We already know how to do this unsing the pd.read_csv() command with options such as headers. If there are no headers in the file then a df will be created using the first row as the header, this can be corrected using the columns method to set the column. We can slice the dataframe using the column name or methods such as df.loc[] or df.iloc[] where loc i slabel based and iloc is index based.

Below we construct a dataframe and use the transform method with a lambda function to efficiently change our dataframe.

In [3]:
import pandas as pd
import numpy as np

In [None]:
df=pd.DataFrame(np.array([[1, 2, 3], [4, 5, 6], [7, 8, 9]]), columns=['a', 'b', 'c'])
df

In [None]:
df = df.transform(func = lambda x : x + 10)
df

In [None]:
result = df.transform(func = ['sqrt']) # This has square root everything with the dataframe.

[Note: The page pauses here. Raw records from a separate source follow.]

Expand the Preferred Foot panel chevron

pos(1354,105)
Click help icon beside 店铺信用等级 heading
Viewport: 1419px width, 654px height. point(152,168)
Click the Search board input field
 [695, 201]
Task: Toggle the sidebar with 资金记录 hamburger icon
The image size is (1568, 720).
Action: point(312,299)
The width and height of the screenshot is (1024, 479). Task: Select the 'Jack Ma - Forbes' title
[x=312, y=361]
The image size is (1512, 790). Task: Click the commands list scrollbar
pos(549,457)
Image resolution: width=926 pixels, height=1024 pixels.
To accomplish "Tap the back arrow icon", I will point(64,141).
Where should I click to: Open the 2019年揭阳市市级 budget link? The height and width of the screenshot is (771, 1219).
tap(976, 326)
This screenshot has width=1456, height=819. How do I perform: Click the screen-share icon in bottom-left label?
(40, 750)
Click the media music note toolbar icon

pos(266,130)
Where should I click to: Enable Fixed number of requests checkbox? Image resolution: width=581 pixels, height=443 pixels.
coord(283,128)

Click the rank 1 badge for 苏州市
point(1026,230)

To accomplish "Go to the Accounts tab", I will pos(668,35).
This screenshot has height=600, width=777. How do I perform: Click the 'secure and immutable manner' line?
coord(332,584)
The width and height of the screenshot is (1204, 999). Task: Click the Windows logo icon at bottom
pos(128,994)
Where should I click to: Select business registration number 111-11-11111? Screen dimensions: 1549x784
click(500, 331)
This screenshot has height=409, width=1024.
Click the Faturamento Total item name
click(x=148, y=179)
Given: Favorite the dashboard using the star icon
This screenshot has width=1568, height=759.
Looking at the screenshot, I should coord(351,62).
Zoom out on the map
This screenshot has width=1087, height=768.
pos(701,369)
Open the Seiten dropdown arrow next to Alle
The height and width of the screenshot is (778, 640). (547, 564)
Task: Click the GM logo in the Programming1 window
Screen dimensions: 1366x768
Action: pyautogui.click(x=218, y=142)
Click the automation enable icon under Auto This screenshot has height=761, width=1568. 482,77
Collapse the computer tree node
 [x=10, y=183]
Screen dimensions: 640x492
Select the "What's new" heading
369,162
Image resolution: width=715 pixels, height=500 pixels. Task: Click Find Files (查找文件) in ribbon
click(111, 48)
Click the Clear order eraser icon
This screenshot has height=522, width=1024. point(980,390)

### Reading Data from JSON in Python

In [7]:
import json

In [8]:
person = {
    'first_name' : 'Mark',
    'last_name' : 'abc',
    'age' : 27,
    'address': {
        "streetAddress": "21 2nd Street",
        "city": "New York",
        "state": "NY",
        "postalCode": "10021-3100"
    }
}

In [9]:
with open('person.json', 'w') as f:  # writing JSON object
    json.dump(person, f)

In [None]:
with open('person.json', 'r') as openfile:  # Reading the JSON object
  
    # Reading from json file 
    json_object = json.load(openfile) 
  

### Reading Data from XLSX in Python

This is done by just using the pd.read_excel() method from here you can just use the file name.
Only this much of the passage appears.